Gold prices were flat on Wednesday, a day after breaching the key $1,900 support level on strong U.S. consumer spending data fuelling speculation that the Federal Reserve was not done with its interest rate hiking cycle.
Spot gold was flat at $1,900.90 per ounce by 0123 GMT, while U.S. gold futures eased 0.1% to $1,933.
Gold on Tuesday dropped to as low as $1,895.50 an ounce, its weakest level since end-June, as benchmark 10-year U.S. Treasury yields hit an almost 10-month high, making them more attractive than non-interest bearing bullion.
U.S. retail sales increased more than expected in July, suggesting the economy continued to expand early in the third quarter while keeping a recession at bay.
Later in the day, investors will scan minutes from the Fed’s July policy meeting to gauge its upcoming rate strategy.
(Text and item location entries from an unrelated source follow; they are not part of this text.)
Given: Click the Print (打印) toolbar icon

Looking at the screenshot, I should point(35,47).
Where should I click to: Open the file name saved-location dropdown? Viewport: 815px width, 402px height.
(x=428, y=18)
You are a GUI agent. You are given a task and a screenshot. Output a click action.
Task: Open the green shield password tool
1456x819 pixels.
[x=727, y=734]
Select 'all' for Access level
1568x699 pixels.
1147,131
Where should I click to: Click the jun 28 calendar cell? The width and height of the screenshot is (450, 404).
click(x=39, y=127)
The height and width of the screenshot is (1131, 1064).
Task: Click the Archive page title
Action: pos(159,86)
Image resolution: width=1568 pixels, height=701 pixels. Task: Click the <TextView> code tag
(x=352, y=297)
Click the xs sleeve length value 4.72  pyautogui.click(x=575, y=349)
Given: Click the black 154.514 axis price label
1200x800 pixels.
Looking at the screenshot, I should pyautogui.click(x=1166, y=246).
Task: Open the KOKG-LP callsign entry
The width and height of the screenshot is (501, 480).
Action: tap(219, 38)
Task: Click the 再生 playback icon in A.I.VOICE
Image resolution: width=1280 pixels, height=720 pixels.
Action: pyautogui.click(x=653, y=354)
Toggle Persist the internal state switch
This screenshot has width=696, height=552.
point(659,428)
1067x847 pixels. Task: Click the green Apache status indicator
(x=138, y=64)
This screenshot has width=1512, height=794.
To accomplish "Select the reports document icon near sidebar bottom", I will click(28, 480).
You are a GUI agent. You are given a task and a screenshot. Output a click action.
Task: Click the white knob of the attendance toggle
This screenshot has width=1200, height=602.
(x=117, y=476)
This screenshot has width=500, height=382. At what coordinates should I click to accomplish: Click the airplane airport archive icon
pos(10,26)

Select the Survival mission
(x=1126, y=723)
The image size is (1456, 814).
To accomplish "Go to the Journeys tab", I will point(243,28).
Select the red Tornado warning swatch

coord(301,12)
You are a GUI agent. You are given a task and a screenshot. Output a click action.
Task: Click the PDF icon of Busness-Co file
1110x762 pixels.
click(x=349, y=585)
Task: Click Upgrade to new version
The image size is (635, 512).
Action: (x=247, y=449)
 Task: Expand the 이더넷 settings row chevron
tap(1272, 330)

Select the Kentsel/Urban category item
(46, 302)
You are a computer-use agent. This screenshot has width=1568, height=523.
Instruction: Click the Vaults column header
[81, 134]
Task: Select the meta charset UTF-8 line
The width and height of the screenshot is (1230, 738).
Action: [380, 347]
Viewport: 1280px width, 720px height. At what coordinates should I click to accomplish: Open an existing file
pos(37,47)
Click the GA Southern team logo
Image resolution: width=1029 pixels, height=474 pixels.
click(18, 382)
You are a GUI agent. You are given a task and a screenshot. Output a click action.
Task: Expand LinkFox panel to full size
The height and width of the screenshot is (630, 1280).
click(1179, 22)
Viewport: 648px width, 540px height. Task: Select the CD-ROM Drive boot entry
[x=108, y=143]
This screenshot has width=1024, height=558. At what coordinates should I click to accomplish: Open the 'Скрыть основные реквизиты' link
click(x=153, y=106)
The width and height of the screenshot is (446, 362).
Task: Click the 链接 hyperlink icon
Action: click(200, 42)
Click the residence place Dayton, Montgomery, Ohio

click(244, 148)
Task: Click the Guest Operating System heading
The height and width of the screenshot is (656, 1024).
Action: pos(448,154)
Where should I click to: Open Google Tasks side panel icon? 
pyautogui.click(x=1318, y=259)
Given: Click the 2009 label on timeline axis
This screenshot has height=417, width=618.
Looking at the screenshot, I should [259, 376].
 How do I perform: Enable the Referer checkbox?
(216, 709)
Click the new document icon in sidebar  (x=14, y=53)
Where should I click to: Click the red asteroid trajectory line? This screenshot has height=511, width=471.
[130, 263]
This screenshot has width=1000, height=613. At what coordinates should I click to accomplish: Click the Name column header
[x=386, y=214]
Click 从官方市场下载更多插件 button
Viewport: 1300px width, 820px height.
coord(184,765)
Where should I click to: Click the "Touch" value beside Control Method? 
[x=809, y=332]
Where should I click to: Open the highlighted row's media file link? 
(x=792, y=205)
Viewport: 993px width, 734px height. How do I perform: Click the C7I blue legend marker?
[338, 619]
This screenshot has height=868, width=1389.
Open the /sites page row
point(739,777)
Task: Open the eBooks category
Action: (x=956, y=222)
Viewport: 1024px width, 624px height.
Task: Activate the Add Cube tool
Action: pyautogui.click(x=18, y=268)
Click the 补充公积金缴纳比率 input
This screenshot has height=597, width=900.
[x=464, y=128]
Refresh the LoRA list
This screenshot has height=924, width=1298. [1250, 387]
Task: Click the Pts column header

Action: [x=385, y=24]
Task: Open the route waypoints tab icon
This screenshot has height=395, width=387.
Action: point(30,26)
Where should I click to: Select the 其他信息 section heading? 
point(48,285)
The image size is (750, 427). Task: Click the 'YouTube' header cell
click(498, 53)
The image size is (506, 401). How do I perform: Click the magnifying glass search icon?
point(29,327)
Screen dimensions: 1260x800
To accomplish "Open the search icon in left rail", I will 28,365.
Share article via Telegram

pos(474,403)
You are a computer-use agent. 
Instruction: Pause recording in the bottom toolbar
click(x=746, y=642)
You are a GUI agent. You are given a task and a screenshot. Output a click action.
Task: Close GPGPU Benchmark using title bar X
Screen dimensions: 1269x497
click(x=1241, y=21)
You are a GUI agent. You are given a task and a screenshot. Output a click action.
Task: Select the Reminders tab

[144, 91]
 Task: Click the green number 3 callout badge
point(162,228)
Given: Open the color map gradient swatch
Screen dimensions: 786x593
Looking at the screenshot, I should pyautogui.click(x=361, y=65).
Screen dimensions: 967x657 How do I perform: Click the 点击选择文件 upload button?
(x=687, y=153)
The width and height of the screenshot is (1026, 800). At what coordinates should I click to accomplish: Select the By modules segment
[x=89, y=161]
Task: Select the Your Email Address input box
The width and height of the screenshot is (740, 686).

Minneapolis Fed President Neel Kashkari on Tuesday said that while the U.S. central bank has made some progress in its inflation fight, interest rates may still need to go higher to finish the job.
Basic wages in Britain hit a record growth rate, adding to worries for the Bank of England about long-term inflation pressures even after 14 back-to-back rate hikes.
Global hedge funds are “aggressively” selling Chinese stocks amid heightened concerns over the country’s property sector and a weak batch of economic data, a Goldman Sachs report showed.